Here is an example of a more sophisticated tab view hierarchy:
from django.contrib.auth.decorators import login_required
from django.utils import decorators
from django.utils.translation import ugettext as _
from tabination.views import TabView
class MainNavigationBaseTab(TabView):
"""Base class for all main navigation tabs."""
tab_group = 'main_navigation'
tab_classes = ['main-navigation-tab']
def get_context_data(self, **kwargs):
context = super(MainNavigationBaseTab, self).get_context_data(**kwargs)
context['spam'] = 'ham'
return context
@property
def tab_classes(self):
"""If user is logged in, set ``logged_in_only`` class."""
classes = super(MainNavigationBaseTab, self).tab_classes[:]
if self.current_tab.request.user.is_authenticated():
classes += ['logged_in_only']
return classes
class SpamTab(MainNavigationBaseTab):
"""A simple TabView."""
_is_tab = True
tab_id = 'spam'
tab_label = _('Spam')
template_name = 'spam_tab.html'
class HamTab(MainNavigationBaseTab):
"""TabView is only visible after authentication."""
_is_tab = True
tab_id = 'ham'
tab_label = _('Ham')
tab_rel = 'nofollow,noindex'
template_name = 'ham_tab.html'
@decorators.method_decorator(login_required)
def dispatch(self, *args, **kwargs):
"""Make sure only authenticated users can access this tab."""
return super(HamTab, self).dispatch(*args, **kwargs)
@property
def tab_visible(self):
"""Show tab only if current user is logged in."""
return self.current_tab.request.user.is_authenticated()
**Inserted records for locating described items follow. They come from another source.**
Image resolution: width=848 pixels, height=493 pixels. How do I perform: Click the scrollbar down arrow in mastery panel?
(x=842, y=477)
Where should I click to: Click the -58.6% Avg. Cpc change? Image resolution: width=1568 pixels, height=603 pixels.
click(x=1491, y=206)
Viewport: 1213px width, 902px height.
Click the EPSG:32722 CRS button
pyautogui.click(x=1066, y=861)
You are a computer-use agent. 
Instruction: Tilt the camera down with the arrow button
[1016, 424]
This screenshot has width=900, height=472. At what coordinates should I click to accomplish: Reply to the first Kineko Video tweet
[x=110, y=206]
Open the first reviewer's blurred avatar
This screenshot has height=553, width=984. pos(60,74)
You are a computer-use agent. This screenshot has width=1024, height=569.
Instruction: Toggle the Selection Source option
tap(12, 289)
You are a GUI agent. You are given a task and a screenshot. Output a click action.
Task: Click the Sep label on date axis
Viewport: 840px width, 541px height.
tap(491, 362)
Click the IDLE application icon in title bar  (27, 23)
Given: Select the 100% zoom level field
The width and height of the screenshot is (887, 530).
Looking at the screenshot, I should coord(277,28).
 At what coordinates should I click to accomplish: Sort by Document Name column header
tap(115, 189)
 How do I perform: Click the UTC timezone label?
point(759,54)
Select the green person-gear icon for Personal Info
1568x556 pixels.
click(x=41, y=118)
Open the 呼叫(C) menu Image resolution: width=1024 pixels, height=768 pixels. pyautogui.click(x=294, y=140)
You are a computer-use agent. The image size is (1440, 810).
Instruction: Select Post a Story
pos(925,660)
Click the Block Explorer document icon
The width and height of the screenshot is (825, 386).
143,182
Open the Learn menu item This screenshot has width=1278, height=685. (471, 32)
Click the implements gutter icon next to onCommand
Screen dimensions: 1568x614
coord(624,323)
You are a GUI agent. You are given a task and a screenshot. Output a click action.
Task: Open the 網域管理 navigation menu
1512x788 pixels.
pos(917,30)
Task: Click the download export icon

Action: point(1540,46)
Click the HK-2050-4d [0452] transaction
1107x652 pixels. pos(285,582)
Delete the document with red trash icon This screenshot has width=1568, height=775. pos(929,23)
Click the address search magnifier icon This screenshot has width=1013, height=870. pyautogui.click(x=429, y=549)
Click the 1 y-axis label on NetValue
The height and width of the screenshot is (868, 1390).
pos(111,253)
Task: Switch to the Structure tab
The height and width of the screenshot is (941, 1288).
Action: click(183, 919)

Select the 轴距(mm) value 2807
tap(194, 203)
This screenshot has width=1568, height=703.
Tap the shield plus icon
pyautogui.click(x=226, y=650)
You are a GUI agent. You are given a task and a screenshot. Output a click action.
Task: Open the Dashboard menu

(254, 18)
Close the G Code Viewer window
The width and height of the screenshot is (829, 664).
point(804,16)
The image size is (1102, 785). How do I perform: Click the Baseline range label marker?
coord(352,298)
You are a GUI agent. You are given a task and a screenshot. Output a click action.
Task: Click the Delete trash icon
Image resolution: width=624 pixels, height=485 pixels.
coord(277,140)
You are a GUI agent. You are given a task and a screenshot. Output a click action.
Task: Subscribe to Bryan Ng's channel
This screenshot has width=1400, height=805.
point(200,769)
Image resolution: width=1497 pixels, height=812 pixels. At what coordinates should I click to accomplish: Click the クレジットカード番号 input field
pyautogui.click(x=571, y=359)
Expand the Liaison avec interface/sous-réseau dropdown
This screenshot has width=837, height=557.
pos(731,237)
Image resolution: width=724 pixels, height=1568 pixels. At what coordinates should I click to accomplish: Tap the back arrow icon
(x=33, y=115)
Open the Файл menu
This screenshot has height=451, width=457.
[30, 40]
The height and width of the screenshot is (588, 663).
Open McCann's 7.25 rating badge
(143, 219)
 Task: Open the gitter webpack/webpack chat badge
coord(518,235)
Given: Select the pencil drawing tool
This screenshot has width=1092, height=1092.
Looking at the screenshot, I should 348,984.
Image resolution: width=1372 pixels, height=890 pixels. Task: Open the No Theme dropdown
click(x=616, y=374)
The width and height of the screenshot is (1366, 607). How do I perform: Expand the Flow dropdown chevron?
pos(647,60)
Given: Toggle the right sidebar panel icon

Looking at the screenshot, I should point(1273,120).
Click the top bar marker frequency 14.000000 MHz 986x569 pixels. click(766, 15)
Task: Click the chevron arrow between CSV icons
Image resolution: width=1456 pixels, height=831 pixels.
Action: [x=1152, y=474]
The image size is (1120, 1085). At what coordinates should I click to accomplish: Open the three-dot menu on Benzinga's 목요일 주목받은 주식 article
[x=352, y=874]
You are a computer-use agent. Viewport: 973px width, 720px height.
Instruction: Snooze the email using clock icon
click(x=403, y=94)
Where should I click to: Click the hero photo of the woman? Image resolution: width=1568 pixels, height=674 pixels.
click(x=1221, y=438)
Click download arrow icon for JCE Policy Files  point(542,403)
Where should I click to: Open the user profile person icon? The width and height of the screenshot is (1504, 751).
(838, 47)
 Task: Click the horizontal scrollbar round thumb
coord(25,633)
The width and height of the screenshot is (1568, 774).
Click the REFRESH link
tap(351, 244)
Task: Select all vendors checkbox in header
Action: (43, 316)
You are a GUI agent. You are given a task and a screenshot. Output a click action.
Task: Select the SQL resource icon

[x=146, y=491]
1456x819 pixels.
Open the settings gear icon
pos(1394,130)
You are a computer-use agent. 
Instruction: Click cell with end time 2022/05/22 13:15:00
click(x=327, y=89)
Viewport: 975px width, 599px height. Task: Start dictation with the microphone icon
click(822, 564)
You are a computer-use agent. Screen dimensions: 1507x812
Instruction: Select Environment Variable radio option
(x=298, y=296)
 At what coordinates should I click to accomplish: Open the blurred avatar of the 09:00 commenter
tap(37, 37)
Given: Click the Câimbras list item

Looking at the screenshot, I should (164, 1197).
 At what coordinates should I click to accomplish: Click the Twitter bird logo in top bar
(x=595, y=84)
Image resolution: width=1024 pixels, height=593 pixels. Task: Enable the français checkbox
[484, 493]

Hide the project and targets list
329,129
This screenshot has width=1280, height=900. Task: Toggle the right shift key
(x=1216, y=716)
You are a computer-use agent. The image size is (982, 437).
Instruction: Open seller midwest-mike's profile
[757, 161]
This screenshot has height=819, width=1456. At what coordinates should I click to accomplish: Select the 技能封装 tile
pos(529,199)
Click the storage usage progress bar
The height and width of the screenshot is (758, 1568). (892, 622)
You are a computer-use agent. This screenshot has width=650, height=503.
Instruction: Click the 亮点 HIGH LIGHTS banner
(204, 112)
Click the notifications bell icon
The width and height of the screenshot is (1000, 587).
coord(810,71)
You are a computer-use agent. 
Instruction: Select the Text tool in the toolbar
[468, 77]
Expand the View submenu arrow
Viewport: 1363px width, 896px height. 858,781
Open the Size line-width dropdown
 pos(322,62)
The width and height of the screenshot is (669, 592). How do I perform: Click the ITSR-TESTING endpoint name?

class HiddenTab(MainNavigationBaseTab):
"""A hidden TabView."""
_is_tab = True
tab_id = 'hidden'
template_name = 'hidden_tab.html'
In this example, a base tab class was created. Because it does not
contain the _is_tab
class attribute, it is not listed as a tab
itself (which wouldn’t be possible anyway, as it has no tab_id
). The
three classes SpamTab
, HamTab
and HiddenTab
extend the MainNavigationBaseTab
. The base class predefines a
tab group, so each extending tab doesn’t have to define it again,
therefore following the DRY principle. It also adds a new context
variable called spam
to the context of each tab.
The second tab, HamTab
, overrides some more attributes. In this
example, the tab is only visible in the template if the current user is
logged in. Additionally, if the user is logged in, a new CSS class
logged_in_only gets added to the tab_classes
list, in order to be
able to show the user that this is a “secret” tab that guest users
aren’t able to see. A copy of the tab_classes
list is used because
otherwise the CSS class would be added to all classes which extend
MainNavigationBaseTab
.
The third tab, HiddenTab
, doesn’t define a tab_label
and is
therefore not shown at all (see default behavior of
views.TabView.tab_visible()
).
Warning
Keep in mind that if you’re overriding get_context_data(self,
**kwargs)
, you need to call the superclasses’ versions of the
method first (like in the example above). Otherwise, you’ll override
the tabs
context variable.
Accessing request data¶
If you want to access self.request
in a function used to render the
tab item in your template, you may notice that it is not available. This
is because the tab instances other than your current tab don’t pass
through the request dispatching functions.
If you need access to your current request information, you can access
it via the self.current_tab
attribute, e.g.:
class SpamTab(TabView):
# (...)
def username(self):
current_tab = self.current_tab
user = current_tab.request.user
return user.username
Sorting tabs¶
Tabs are sorted by their weight
attribute automatically. Tabs with a
lower weight are sorted before tabs with a higher weight. The default
value of weight
is 0. Negative values are also allowed and will be
sorted before postive values. If two tabs have the same weight the
natural order of the classes is used.